→ **Material for this task**:
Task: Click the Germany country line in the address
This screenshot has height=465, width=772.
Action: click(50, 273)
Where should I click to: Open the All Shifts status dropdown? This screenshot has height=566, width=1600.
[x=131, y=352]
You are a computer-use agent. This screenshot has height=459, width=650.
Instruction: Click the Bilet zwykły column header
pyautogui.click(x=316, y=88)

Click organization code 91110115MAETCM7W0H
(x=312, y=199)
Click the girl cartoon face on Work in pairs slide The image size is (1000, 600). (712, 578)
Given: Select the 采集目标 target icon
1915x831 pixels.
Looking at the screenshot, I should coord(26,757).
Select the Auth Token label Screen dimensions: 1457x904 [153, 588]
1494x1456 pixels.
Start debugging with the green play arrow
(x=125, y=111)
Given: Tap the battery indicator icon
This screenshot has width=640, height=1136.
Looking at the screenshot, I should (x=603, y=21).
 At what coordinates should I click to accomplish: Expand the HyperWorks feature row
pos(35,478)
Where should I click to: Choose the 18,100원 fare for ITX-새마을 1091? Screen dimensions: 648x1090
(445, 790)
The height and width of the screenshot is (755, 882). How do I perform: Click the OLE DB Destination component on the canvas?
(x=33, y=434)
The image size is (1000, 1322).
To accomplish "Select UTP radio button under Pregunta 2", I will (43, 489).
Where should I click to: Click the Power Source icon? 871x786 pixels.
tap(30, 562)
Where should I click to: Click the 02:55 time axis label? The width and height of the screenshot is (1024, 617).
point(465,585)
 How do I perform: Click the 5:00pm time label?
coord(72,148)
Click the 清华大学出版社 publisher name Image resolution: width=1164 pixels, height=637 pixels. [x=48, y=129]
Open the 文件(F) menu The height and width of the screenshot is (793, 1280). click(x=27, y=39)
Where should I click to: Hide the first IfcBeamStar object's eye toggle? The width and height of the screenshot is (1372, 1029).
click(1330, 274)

→ **The problem**: Among the records above, count the lines that include the word "Select" and state the number by itself.

→ **Exercise result**: 3